[start Provided data]

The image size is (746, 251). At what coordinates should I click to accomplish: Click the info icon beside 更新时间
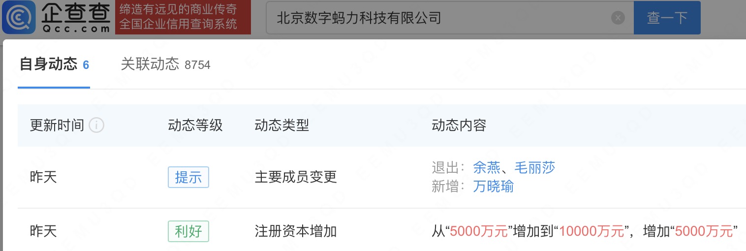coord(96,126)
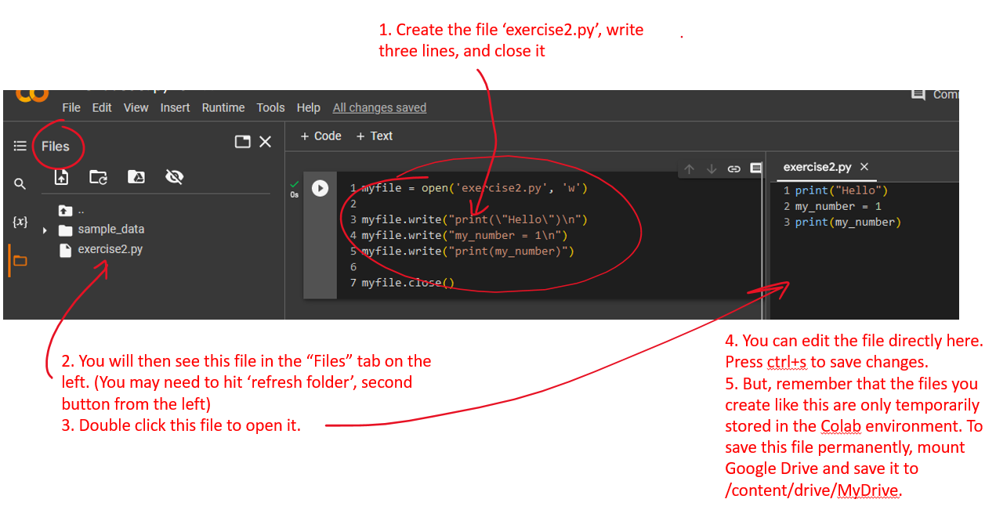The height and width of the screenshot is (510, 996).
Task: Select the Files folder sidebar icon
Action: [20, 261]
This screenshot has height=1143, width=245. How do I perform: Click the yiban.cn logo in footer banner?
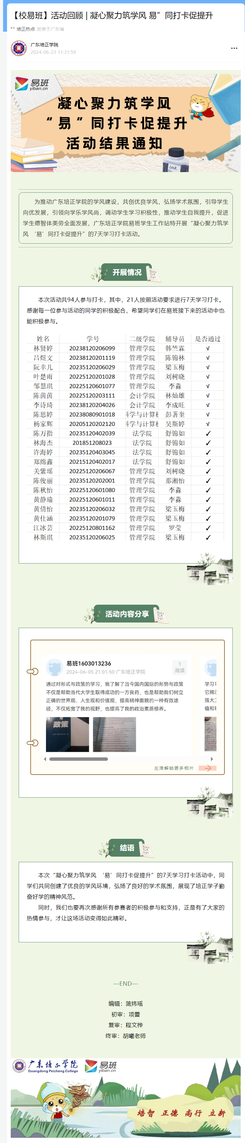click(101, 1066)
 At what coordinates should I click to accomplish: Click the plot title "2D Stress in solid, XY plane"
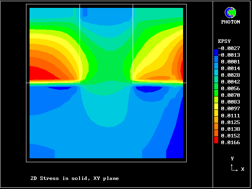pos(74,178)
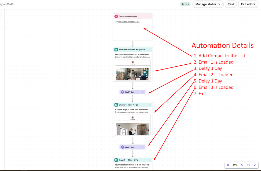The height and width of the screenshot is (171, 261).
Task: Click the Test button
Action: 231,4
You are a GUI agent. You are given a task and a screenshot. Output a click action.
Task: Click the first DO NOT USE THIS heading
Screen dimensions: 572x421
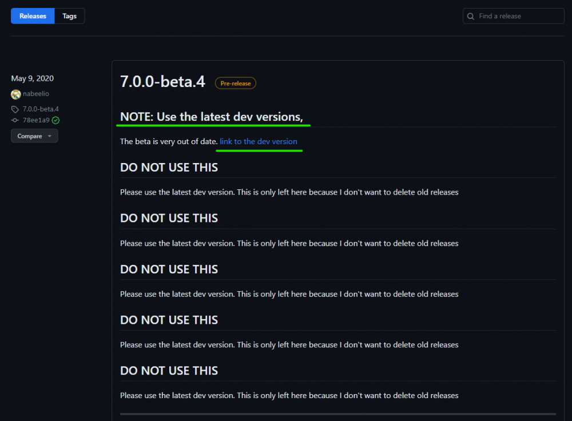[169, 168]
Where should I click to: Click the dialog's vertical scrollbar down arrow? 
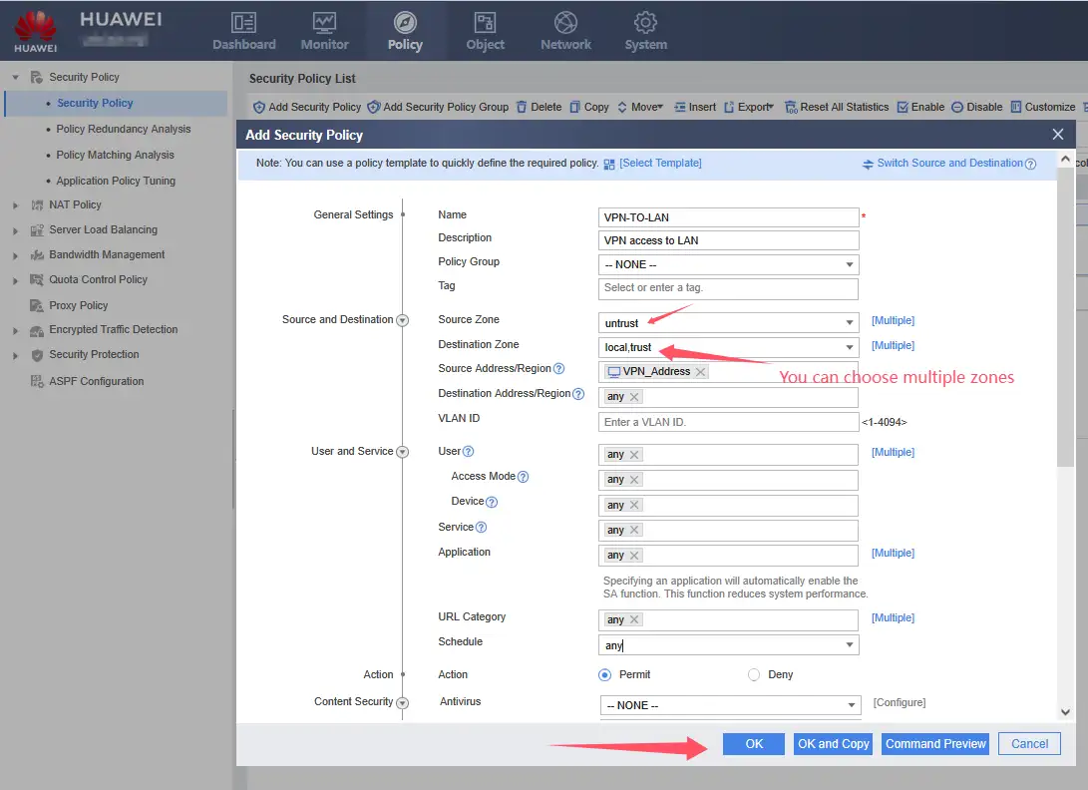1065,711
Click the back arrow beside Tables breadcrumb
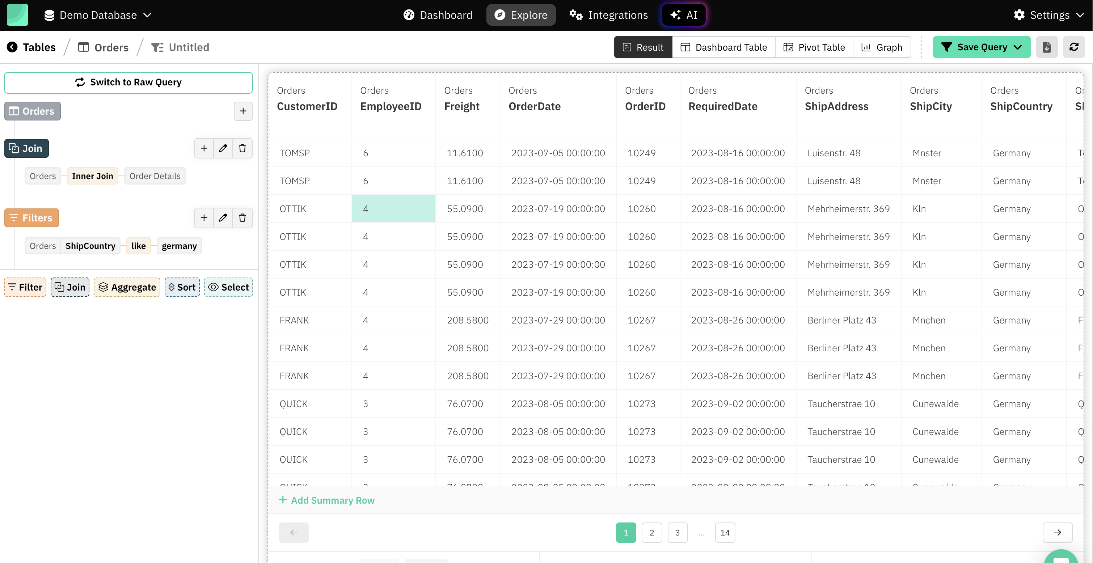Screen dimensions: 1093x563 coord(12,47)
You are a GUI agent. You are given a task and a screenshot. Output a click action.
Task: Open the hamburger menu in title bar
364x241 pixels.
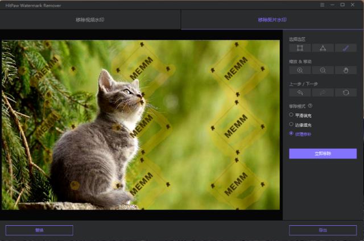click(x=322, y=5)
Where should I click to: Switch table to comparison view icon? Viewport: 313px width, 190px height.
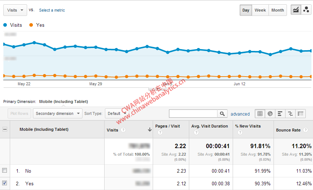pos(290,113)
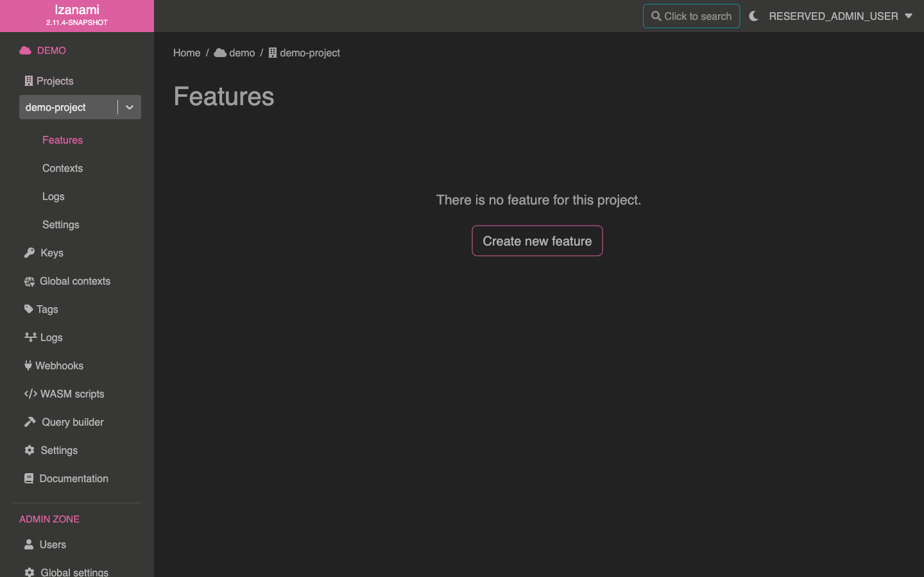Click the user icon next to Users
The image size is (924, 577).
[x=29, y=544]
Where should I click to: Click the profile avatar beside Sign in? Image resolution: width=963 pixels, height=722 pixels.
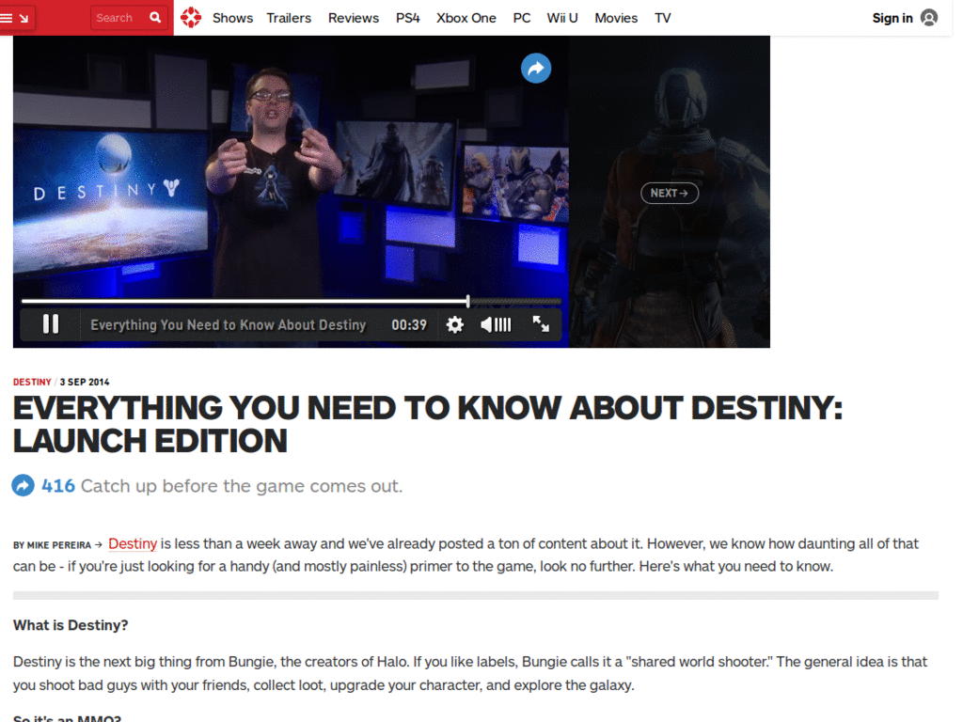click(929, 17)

[end Provided data]

Challenge | Quote every one of the entries above word for word, leaving out the pictures.

Finished exercise |
The image size is (746, 251). At what coordinates should I click to accomplish: Click the info icon beside 更新时间
coord(96,126)
The height and width of the screenshot is (510, 996).
Task: Select the Files folder sidebar icon
Action: [20, 261]
This screenshot has height=1143, width=245. How do I perform: Click the yiban.cn logo in footer banner?
click(101, 1066)
 At what coordinates should I click to accomplish: Click the plot title "2D Stress in solid, XY plane"
pos(74,178)
The height and width of the screenshot is (171, 261).
Task: Click the Test button
Action: 231,4
You are a GUI agent. You are given a task and a screenshot. Output a click action.
Task: Click the first DO NOT USE THIS heading
Screen dimensions: 572x421
[169, 168]
Where should I click to: Click the dialog's vertical scrollbar down arrow? 
1065,711
Click the back arrow beside Tables breadcrumb
Screen dimensions: 1093x563 coord(12,47)
You are a GUI agent. You are given a task and a screenshot. Output a click action.
Task: Open the hamburger menu in title bar
364x241 pixels.
click(x=322, y=5)
Where should I click to: Switch table to comparison view icon? Viewport: 313px width, 190px height.
pos(290,113)
Click the user icon next to Users
The image size is (924, 577).
[x=29, y=544]
Where should I click to: Click the profile avatar beside Sign in? Image resolution: width=963 pixels, height=722 pixels.
click(929, 17)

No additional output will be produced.